→ Problem description: Print each of the items below word for word, changing nothing.

━━━━━ Supplied material ━━━━━

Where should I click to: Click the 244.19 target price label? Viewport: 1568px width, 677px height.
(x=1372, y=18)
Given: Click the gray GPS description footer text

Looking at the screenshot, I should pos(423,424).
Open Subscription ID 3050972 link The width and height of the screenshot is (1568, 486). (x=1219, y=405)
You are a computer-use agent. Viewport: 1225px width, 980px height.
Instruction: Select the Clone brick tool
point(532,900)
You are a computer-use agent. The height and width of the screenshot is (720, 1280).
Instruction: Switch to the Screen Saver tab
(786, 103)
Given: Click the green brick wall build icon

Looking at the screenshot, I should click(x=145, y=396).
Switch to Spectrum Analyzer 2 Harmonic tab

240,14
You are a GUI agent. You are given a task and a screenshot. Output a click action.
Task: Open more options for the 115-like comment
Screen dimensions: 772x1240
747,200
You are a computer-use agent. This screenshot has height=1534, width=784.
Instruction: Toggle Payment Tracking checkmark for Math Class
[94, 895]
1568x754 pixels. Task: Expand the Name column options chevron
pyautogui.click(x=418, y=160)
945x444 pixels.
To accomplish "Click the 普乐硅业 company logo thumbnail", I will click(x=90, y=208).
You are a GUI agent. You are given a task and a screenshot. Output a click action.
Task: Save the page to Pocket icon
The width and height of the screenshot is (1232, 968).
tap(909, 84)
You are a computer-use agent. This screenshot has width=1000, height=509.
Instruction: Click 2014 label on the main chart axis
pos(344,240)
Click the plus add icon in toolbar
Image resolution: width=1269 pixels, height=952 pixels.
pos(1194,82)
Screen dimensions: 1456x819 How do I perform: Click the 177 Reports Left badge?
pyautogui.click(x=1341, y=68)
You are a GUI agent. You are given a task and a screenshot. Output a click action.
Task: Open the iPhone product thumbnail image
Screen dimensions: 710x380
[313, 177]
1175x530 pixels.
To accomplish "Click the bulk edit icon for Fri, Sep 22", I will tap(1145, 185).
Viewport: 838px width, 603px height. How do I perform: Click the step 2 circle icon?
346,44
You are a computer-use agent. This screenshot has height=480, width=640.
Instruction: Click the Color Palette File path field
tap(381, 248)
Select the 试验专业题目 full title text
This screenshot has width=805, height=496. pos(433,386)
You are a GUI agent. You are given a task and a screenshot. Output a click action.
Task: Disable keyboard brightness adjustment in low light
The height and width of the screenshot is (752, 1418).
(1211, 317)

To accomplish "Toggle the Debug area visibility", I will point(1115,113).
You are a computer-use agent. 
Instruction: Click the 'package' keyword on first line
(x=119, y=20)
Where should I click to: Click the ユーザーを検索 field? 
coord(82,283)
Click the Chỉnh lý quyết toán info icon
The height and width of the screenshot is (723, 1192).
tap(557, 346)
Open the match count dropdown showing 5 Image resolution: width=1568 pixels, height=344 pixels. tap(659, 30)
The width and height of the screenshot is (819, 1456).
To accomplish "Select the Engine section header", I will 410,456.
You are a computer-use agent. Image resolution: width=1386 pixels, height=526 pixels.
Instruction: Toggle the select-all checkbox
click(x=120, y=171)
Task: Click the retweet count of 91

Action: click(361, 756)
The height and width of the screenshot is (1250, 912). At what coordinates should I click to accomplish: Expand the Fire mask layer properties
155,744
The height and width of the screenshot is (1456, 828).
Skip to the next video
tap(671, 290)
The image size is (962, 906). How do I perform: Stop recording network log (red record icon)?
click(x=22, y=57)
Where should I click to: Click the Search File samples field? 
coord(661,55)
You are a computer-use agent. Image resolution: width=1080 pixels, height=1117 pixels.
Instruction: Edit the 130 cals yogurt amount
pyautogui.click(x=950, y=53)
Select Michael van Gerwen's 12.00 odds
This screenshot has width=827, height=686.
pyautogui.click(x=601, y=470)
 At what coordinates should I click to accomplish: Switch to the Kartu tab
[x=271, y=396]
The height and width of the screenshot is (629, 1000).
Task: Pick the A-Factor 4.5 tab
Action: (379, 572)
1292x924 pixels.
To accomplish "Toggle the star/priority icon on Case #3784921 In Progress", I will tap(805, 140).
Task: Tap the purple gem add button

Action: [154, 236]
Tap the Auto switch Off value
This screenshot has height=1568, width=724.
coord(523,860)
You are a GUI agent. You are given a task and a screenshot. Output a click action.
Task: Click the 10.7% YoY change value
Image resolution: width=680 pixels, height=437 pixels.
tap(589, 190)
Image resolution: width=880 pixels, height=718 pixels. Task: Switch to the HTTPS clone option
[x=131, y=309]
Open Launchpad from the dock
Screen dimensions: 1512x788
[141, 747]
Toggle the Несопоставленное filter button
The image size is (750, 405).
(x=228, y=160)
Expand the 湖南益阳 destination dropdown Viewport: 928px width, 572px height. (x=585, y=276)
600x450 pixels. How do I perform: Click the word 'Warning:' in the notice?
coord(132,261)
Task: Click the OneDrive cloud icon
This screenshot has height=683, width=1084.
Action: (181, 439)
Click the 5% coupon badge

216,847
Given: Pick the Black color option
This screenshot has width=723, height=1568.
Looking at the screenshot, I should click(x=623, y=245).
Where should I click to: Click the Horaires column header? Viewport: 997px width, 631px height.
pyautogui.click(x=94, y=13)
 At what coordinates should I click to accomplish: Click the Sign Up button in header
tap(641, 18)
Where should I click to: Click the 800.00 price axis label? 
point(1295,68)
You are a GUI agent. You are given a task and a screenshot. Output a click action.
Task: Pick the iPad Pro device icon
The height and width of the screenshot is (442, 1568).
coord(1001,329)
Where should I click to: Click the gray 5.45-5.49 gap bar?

━━━━━

→ Answer to this task:
Where should I click to: Click the 244.19 target price label? Viewport: 1568px width, 677px height.
(x=1372, y=18)
Given: Click the gray GPS description footer text

Looking at the screenshot, I should pos(423,424).
Open Subscription ID 3050972 link The width and height of the screenshot is (1568, 486). (x=1219, y=405)
You are a computer-use agent. Viewport: 1225px width, 980px height.
Instruction: Select the Clone brick tool
point(532,900)
You are a computer-use agent. The height and width of the screenshot is (720, 1280).
Instruction: Switch to the Screen Saver tab
(786, 103)
Given: Click the green brick wall build icon

Looking at the screenshot, I should click(x=145, y=396).
Switch to Spectrum Analyzer 2 Harmonic tab

240,14
You are a GUI agent. You are given a task and a screenshot. Output a click action.
Task: Open more options for the 115-like comment
Screen dimensions: 772x1240
747,200
You are a computer-use agent. This screenshot has height=1534, width=784.
Instruction: Toggle Payment Tracking checkmark for Math Class
[94, 895]
1568x754 pixels. Task: Expand the Name column options chevron
pyautogui.click(x=418, y=160)
945x444 pixels.
To accomplish "Click the 普乐硅业 company logo thumbnail", I will click(x=90, y=208).
You are a GUI agent. You are given a task and a screenshot. Output a click action.
Task: Save the page to Pocket icon
The width and height of the screenshot is (1232, 968).
tap(909, 84)
You are a computer-use agent. This screenshot has width=1000, height=509.
Instruction: Click 2014 label on the main chart axis
pos(344,240)
Click the plus add icon in toolbar
Image resolution: width=1269 pixels, height=952 pixels.
pos(1194,82)
Screen dimensions: 1456x819 How do I perform: Click the 177 Reports Left badge?
pyautogui.click(x=1341, y=68)
You are a GUI agent. You are given a task and a screenshot. Output a click action.
Task: Open the iPhone product thumbnail image
Screen dimensions: 710x380
[313, 177]
1175x530 pixels.
To accomplish "Click the bulk edit icon for Fri, Sep 22", I will tap(1145, 185).
Viewport: 838px width, 603px height. How do I perform: Click the step 2 circle icon?
346,44
You are a computer-use agent. This screenshot has height=480, width=640.
Instruction: Click the Color Palette File path field
tap(381, 248)
Select the 试验专业题目 full title text
This screenshot has width=805, height=496. pos(433,386)
You are a GUI agent. You are given a task and a screenshot. Output a click action.
Task: Disable keyboard brightness adjustment in low light
The height and width of the screenshot is (752, 1418).
(1211, 317)

To accomplish "Toggle the Debug area visibility", I will point(1115,113).
You are a computer-use agent. 
Instruction: Click the 'package' keyword on first line
(x=119, y=20)
Where should I click to: Click the ユーザーを検索 field? 
coord(82,283)
Click the Chỉnh lý quyết toán info icon
The height and width of the screenshot is (723, 1192).
tap(557, 346)
Open the match count dropdown showing 5 Image resolution: width=1568 pixels, height=344 pixels. tap(659, 30)
The width and height of the screenshot is (819, 1456).
To accomplish "Select the Engine section header", I will 410,456.
You are a computer-use agent. Image resolution: width=1386 pixels, height=526 pixels.
Instruction: Toggle the select-all checkbox
click(x=120, y=171)
Task: Click the retweet count of 91

Action: click(361, 756)
The height and width of the screenshot is (1250, 912). At what coordinates should I click to accomplish: Expand the Fire mask layer properties
155,744
The height and width of the screenshot is (1456, 828).
Skip to the next video
tap(671, 290)
The image size is (962, 906). How do I perform: Stop recording network log (red record icon)?
click(x=22, y=57)
Where should I click to: Click the Search File samples field? 
coord(661,55)
You are a computer-use agent. Image resolution: width=1080 pixels, height=1117 pixels.
Instruction: Edit the 130 cals yogurt amount
pyautogui.click(x=950, y=53)
Select Michael van Gerwen's 12.00 odds
This screenshot has width=827, height=686.
pyautogui.click(x=601, y=470)
 At what coordinates should I click to accomplish: Switch to the Kartu tab
[x=271, y=396]
The height and width of the screenshot is (629, 1000).
Task: Pick the A-Factor 4.5 tab
Action: (379, 572)
1292x924 pixels.
To accomplish "Toggle the star/priority icon on Case #3784921 In Progress", I will tap(805, 140).
Task: Tap the purple gem add button

Action: [154, 236]
Tap the Auto switch Off value
This screenshot has height=1568, width=724.
coord(523,860)
You are a GUI agent. You are given a task and a screenshot. Output a click action.
Task: Click the 10.7% YoY change value
Image resolution: width=680 pixels, height=437 pixels.
tap(589, 190)
Image resolution: width=880 pixels, height=718 pixels. Task: Switch to the HTTPS clone option
[x=131, y=309]
Open Launchpad from the dock
Screen dimensions: 1512x788
[141, 747]
Toggle the Несопоставленное filter button
The image size is (750, 405).
(x=228, y=160)
Expand the 湖南益阳 destination dropdown Viewport: 928px width, 572px height. (x=585, y=276)
600x450 pixels. How do I perform: Click the word 'Warning:' in the notice?
coord(132,261)
Task: Click the OneDrive cloud icon
This screenshot has height=683, width=1084.
Action: (181, 439)
Click the 5% coupon badge

216,847
Given: Pick the Black color option
This screenshot has width=723, height=1568.
Looking at the screenshot, I should click(x=623, y=245).
Where should I click to: Click the Horaires column header? Viewport: 997px width, 631px height.
pyautogui.click(x=94, y=13)
 At what coordinates should I click to accomplish: Click the Sign Up button in header
tap(641, 18)
Where should I click to: Click the 800.00 price axis label? 
point(1295,68)
You are a GUI agent. You are given a task and a screenshot. Output a click action.
Task: Pick the iPad Pro device icon
The height and width of the screenshot is (442, 1568).
coord(1001,329)
Where should I click to: Click the gray 5.45-5.49 gap bar?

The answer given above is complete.